***



Żydowski Polak, Polski Żyd. Problem tożsamości w literaturze polsko-żydowskiej. Pod redakcją Aliny Molisak i Zuzanny Kołodziejskiej. Dom Wydawniczy Elipsa, Warszawa 2011.

Bardzo dziękuję Alinie i upowszechniam wśród doktorantów.


Armageddon?



W  zeszłą środę (21 marca) wysłuchaliśmy pouczającego i pobudzającego wykładu Jerzego Jedlickiego, dedykowanego Bronisławowi Geremkowi w 80 rocznicę jego urodzin.

Profesor Jedlicki, czytany i słuchany dotąd  jako rozważny historyk krytyczny,  wystąpił tym razem w roli przepowiadacza przyszłości i zastanawiał się nad tym, jaki będzie wiek XXI. Wyszło mu, że będzie trochę lepszy od wieku XX, podobnie jak wiek XX był, mimo wszystkich nieszczęść, lepszy od wieku XIX. Może ostrożniej: na przełomie wieków XX/XXI ludzkość była w trochę lepszej sytuacji, niż na przełomie wieków XIX i XX. Wolno więc domniemać, że za nastepne 100 lat, proporcjonalnie będzie jeszcze lepiej. Okazało się zatem, że Jerzy Jedlicki jest zwolennikiem idei postępu, choć uważałem go raczej za  jej  krytyka. Co prawda – w wersji bardzo umiarkowanej, ale jednak!

Mnie szczególnie zajęło to,  że w swoich roztropnych przewidywaniach  profesor nie uwzględnił w ogóle kataklizmu globalnego, o skali proporcjonalnie większej i skutkach proporcjonalnie bardziej niszczycielskich, od tego, którym w XX wieku była ostatnia wojna światowa. I o to zresztą zapytałem.

Nęka mnie bowiem od dawna wizja takiego kataklizmu, choć nie opieram jej na żadnej analizie, ani diagnozie. Mam natomiast irracjonalną pewność, że jest nieunikniony, choć jego czas jest nieokreślony. Pewność ta może brać się z tego, że wyrosłem w świecie kataklizmu i nie potrafię wyobrazić sobie świata naprawdę innego. Wyobraźnia u narodzin okaleczona, pozostaje już taką na zawsze. 

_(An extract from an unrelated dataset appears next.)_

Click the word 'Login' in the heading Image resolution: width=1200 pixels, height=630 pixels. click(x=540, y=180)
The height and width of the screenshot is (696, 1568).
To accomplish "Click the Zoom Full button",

Jeśli tak, to skąd mój umiarkowany optymizm, a co za tym idzie pewna skrzętność życiowa? Z równie irracjonalnej pewności, że kataklizm ten nie nastąpi za mojego życia. A w odniesieniu do moich dzieci i wnuków? Najmłodsi z nich mogą przeżyć całe to stulecie, więc jeśli moje przeczucia się spełnią, kataklizm ten musi ich zagarnąć. Jak mogę tedy spać spokojnie i wstawać pogodnie?

Mogę. Dlaczego? A dlatego, że równie pewny, jak  samego kataklizmu,  jestem tego,  że epicentrum tym razem będzie gdzie indziej, a nie w Polsce i Europie, jak było dotąd. I to daleko stąd – w odległej Azji,  na Pacyfiku albo Antarktydzie!

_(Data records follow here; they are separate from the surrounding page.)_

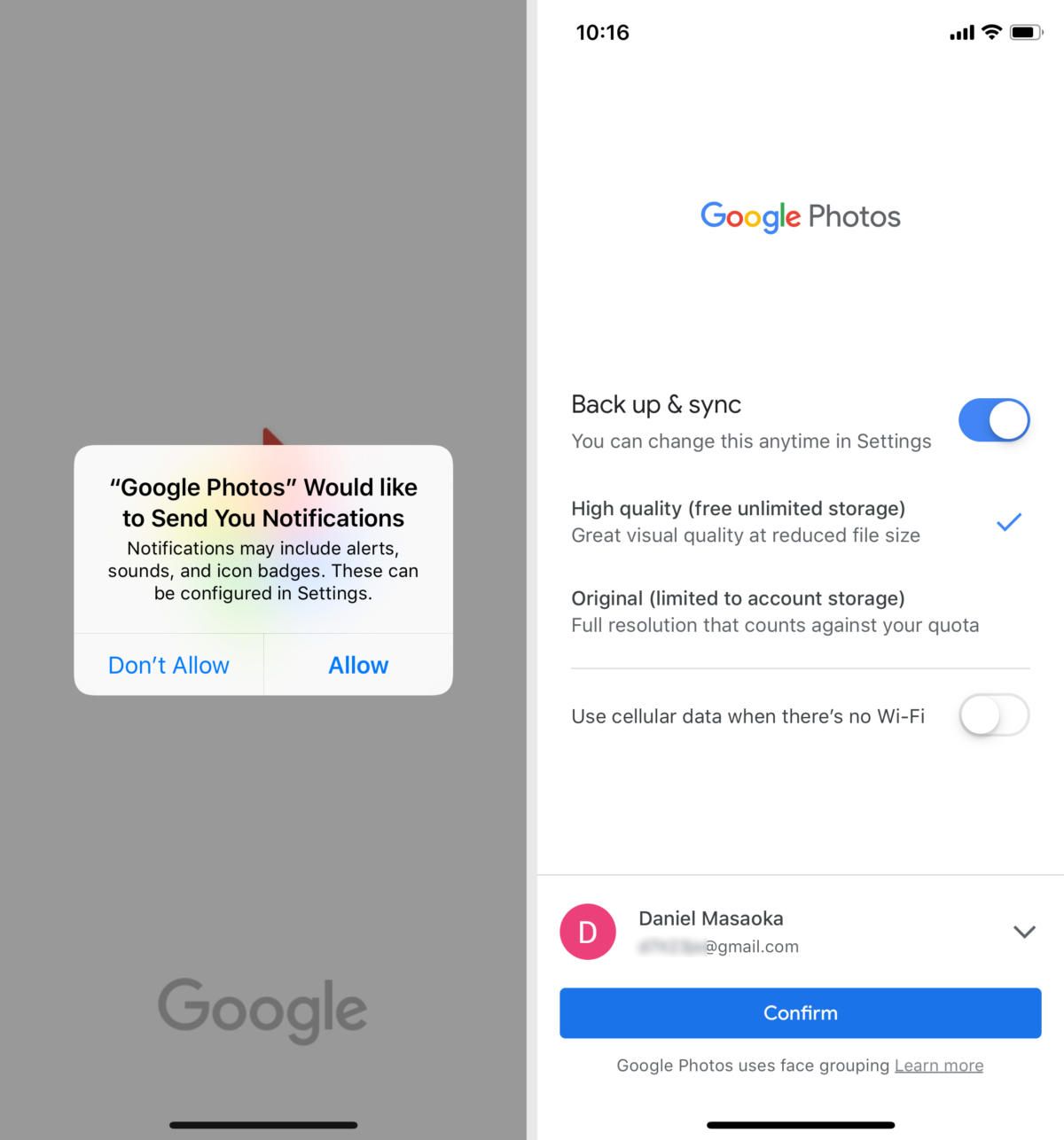Tap the battery indicator icon
The width and height of the screenshot is (1064, 1140).
1027,33
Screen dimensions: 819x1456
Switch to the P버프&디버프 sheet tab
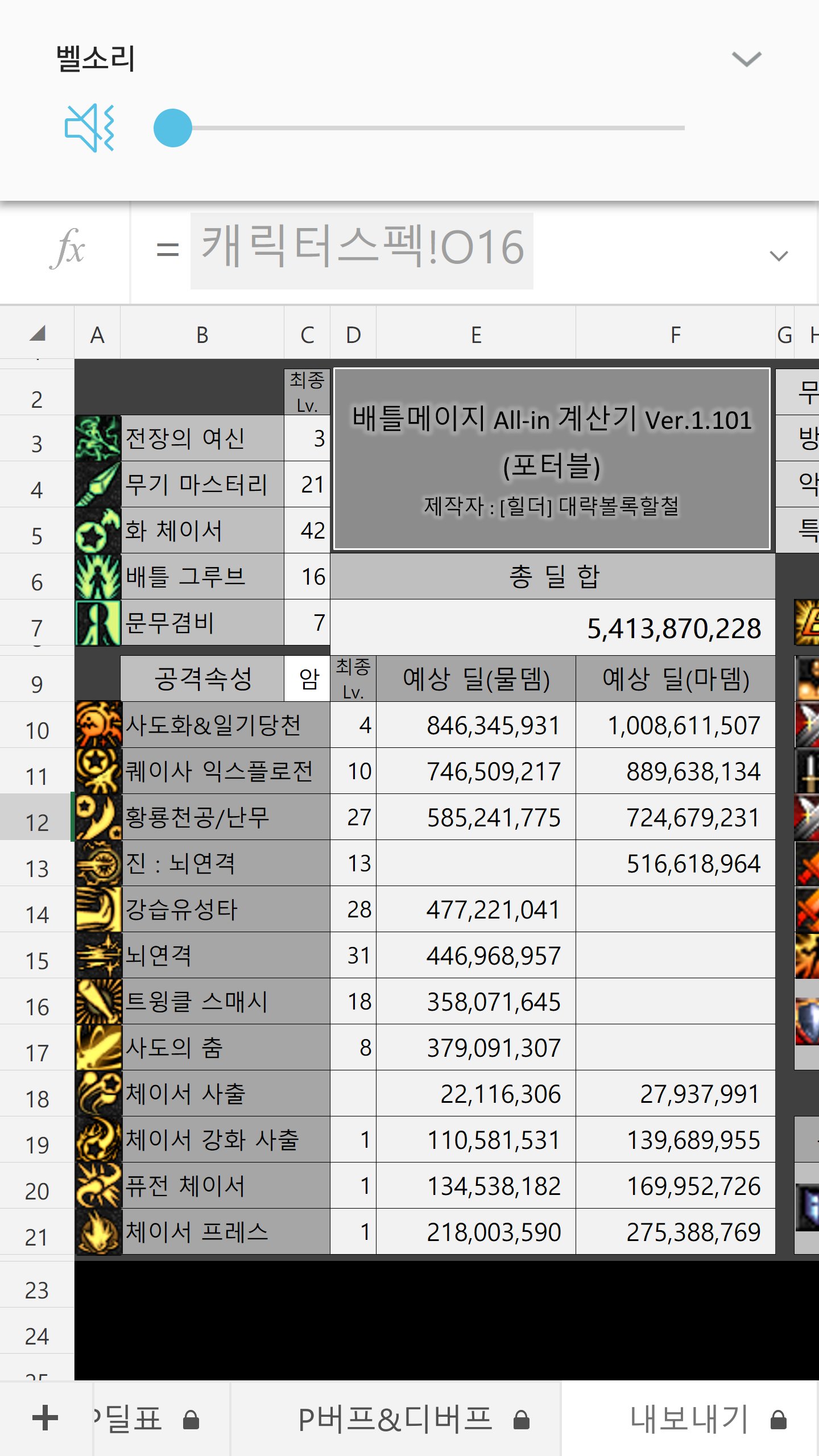coord(395,1419)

Tylko proszę nie dopisywać do tej pewności żadnej teorii przemieszczania się centrów cywilizacyjnych. Nie ma to bowiem niczego wspólnego z żadną taką teorią. Jest natomiast ostatnim residuum mesjanizmu polskiego.

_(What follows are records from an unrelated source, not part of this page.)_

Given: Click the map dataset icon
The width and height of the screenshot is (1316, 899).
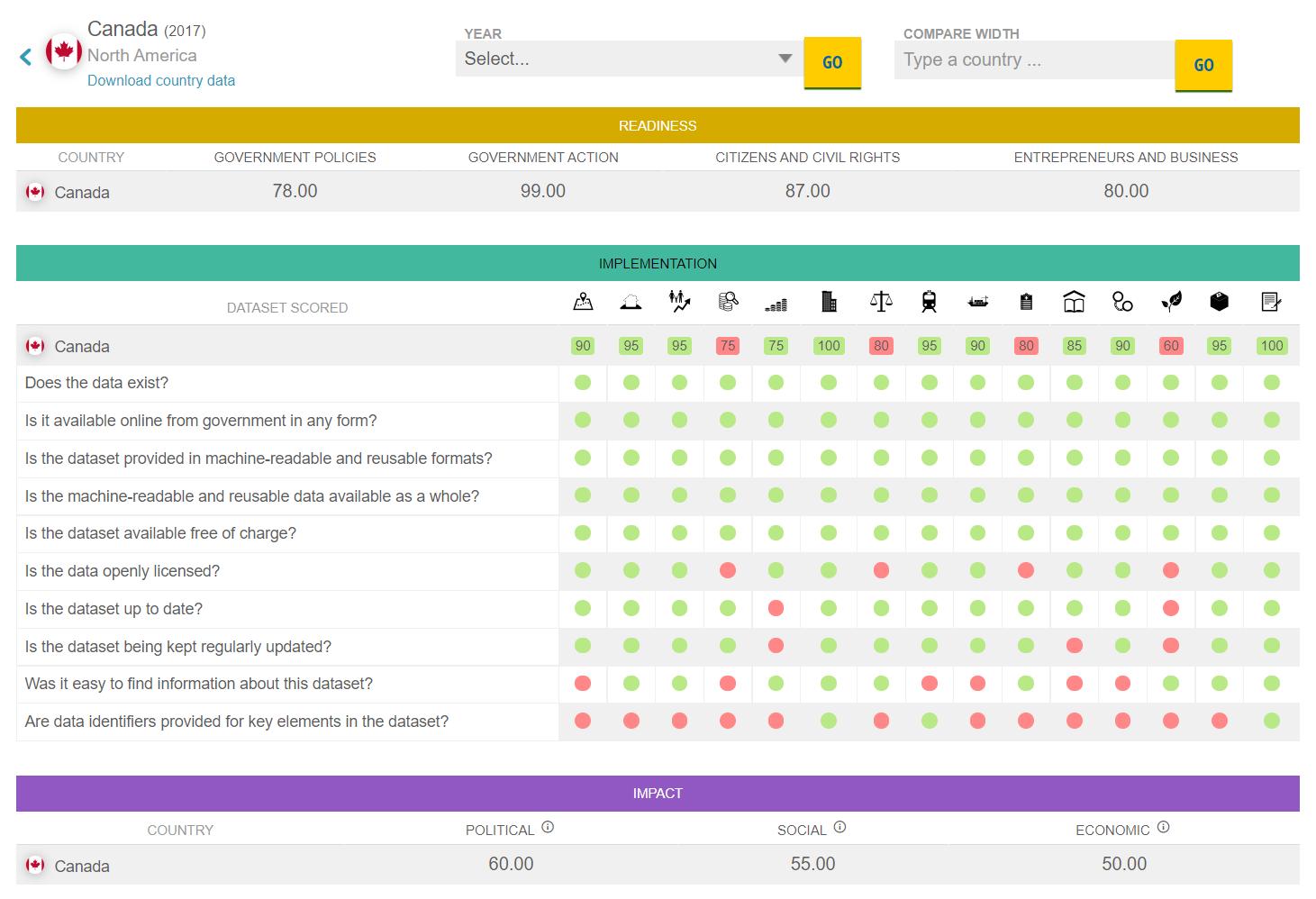Looking at the screenshot, I should [583, 302].
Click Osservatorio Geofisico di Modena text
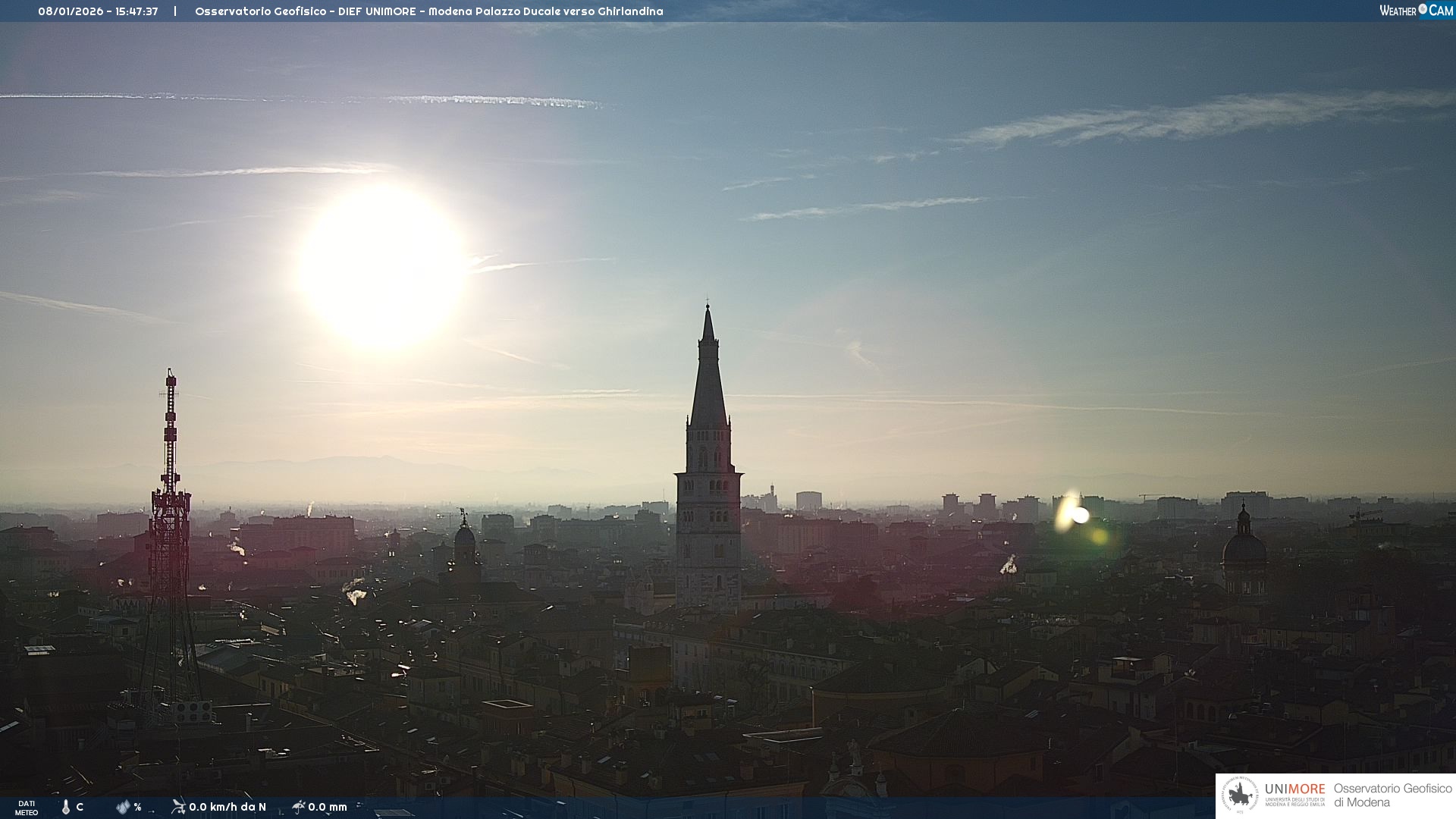 [x=1392, y=795]
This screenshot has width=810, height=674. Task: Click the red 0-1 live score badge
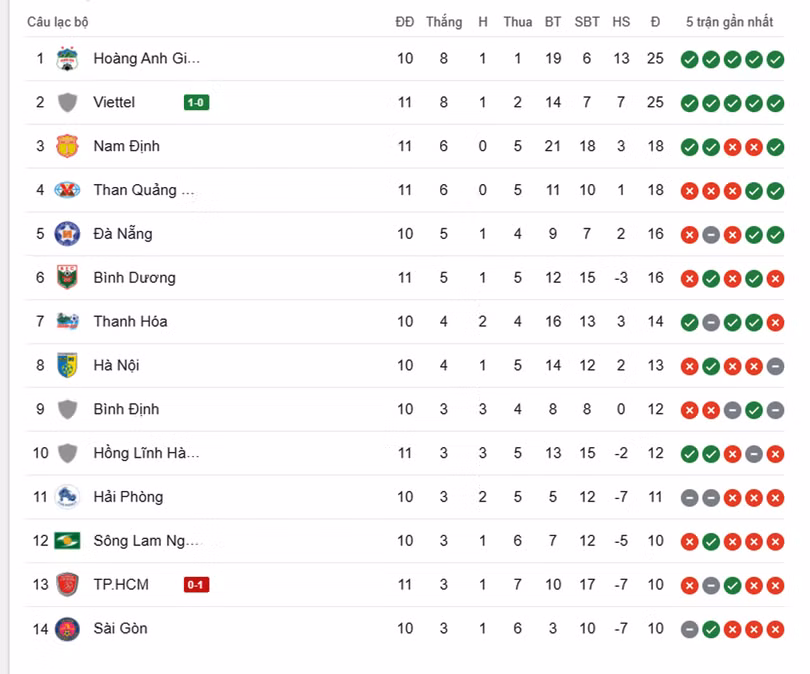[196, 585]
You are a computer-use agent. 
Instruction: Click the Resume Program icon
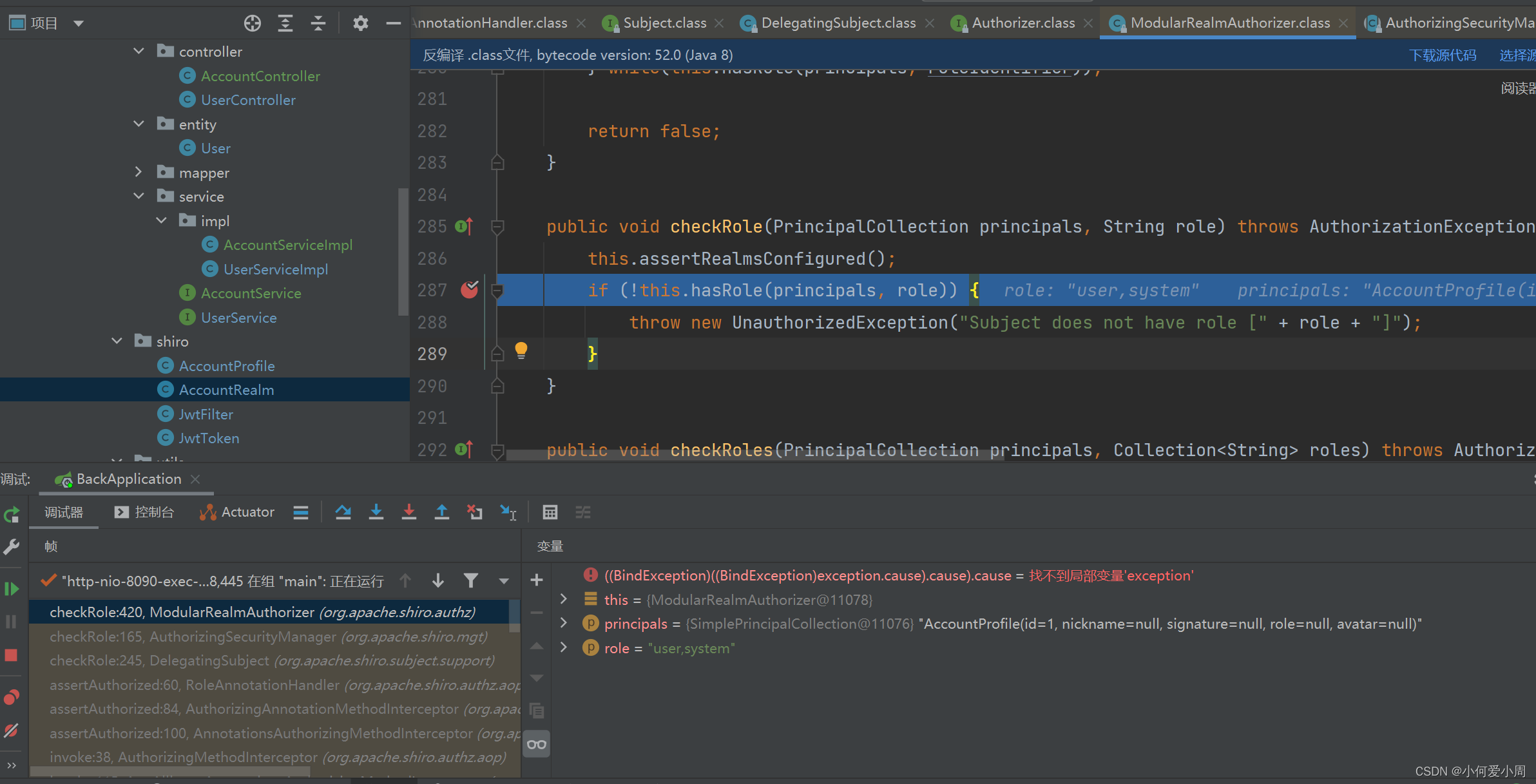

Będziemy wybrani – i to nie do męki, lecz do zbawienia!   

   

 


Tytuł od redakacji



Mainstream medialny jest bardzo osobliwy. Jest taką szczególną sztuka kołysania się. W bardzo małej mierze ustanawia jakieś reguły czy wartościuje sposoby bycia. On w gruncie rzeczy dryfuje jak łódź bez sternika, poddaje się jednej fali, drugiej  tak, że  ci, ktorzy siedzą w środku, jakoś się utrzymują, a niektórzy udają nawet sterników, upowszechniając wspólny język domniemanych czy założonych wartościowań. Ale to jest język, który będzie się musiał zmieniać. Nie może trwać już drugie pokolenie. Tego już nie daje się wytrzymać, dlatego budzą Jakuba S.”

Ja, człowiek lewicy. Z Andrzejem Mencwelem rozmawia Robert Walenciak. “Przegląd” nr 12, 25 marca 2012.

Tytuł pochodzi od redakcji, ale się go nie wypieram.


***



Bronisław Baczko, Rewolucja. Władza, nadzieja, rozterki. Przełożył z francuskiego Wiktor Dłuski. słowo/obraz terytoria, Gdańsk 2010.

Dzieło podstawowe dla wszystkich, którzy wiedzą, że nowoczesność to nie frazes, lecz proces.  Ma i tę właściwość, że uczy pokory.


***



Czesław Miłosz, Człowiek wśród skorpionów. Studium o Stanisławie Brzozowskim. Wstęp Cezary Michalski, Sławomir Sierakowski. Wydawnictwo Krytyki Politycznej. Warszawa 2011.

Wznowienie pożyteczne. Wstęp z nadmiarem zdań orzekających, ale nie byłem konsultantem (jak przy Pismach politycznych Brzozowskiego ). 


***



Monika Pasiecznik, Rytuał Super-Formuły. Stockhausen-Licht. Wydawnictwo Krytyki Politycznej. Warszawa 2011.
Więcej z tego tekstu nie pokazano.